Et c’est ainsi que le 15 février 2024, une grève d’une journée a été déclenchée, libérant les plaintes comme déborde le lait sur le feu, d’un coup. Il fallait écouter ce jour-là les infirmières et les aides-soignantes qui se succédaient au micro décrire leur quotidien : « le sous-effectif conduit à la maltraitance des résidents» alerte une aide-soignante expliquant qu’à six personnes c’est tenable mais pas à quatre comme c’est le cas depuis le mois d’août.  « Certains jours nous n’avons pas le temps de lever tout le monde, on a même vu un résident rester dans son lit pendant quatre jours » déplore une autre.  « Les remplaçants sont difficiles à trouver faute de logements sur l’île ; et quand on en trouve, soit les candidats sont mal formés ou bien ils ne restent pas tant la gestion du personnel ici nous met sous pression ».  « On a même l’impression que la direction ne fait pas le nécessaire pour trouver du monde » ajoute une autre . Quant à la municipalité, elle n’arrange rien : « il n’y pas longtemps, rappelle une autre soignante croisée au cours de la manifestation, un couple dont le mari, compétent, voulait travailler à l’Ephad, s’est vu refuser par la mairie l’autorisation d’habiter sur leur bateau à quai au prétexte que le règlement du port l’interdit. » Une dérogation aurait pu être accordée compte tenu de l’urgence de la situation. « Nous n’avons aucun soutien de notre hiérarchie » affirme l’autre ; « le service s’est tellement dégradé que nous sommes devenues des robots du soin. » Quant au dialogue avec la hiérarchie il semble être à côté de la plaque.
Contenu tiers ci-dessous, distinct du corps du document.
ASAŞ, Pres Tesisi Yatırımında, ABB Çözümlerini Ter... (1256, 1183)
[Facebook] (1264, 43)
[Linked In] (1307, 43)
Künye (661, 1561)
Un exemple ? « Si une aide-soignante refuse un horaire – qui au passage lui a été annoncé par voie d’affichage du jour au lendemain sans concertation – elle reçoit un SMS de la direction qui la somme d’accepter.  Quel manque d’empathie ! » Certains grévistes vont jusqu’à écrire sur une pancarte lors de la manifestation du 15 février « Management toxique » sans que personne n’y trouve à redire, qu’il soit salarié ou parent de résident qui évidemment souffre de cette gestion défaillante. 

« Le personnel n’est pas tire-au-flanc« 

Il y a donc urgence. Urgence à rétablir le dialogue entre les salariés et la hiérarchie, urgence à ne pas considérer que si le taux d’absentéisme est si élevé à l’Ehpad de Groix (26% ici contre 9% dans les autres Ehpad), ça n’est pas parce que les salariés sont des tire-au-flanc, mais parce que la souffrance au travail s’est installée de manière durable et intolérable. 

Pour toutes ces raisons, les élus que nous sommes réclamons un audit tant social que financier de l’établissement pris en charge par le département qui en a la compétence en tant que bailleur de fonds au côté de l’Etat et de l’Assurance maladie. Nous avons donc mandaté nos élus au Département pour qu’ils se fassent nos porte-parole au conseil départemental. Du rapport qui en sortira devront émerger des solutions qui mettront fin à cette situation dégradée, néfaste pour les salariés comme pour les résidents.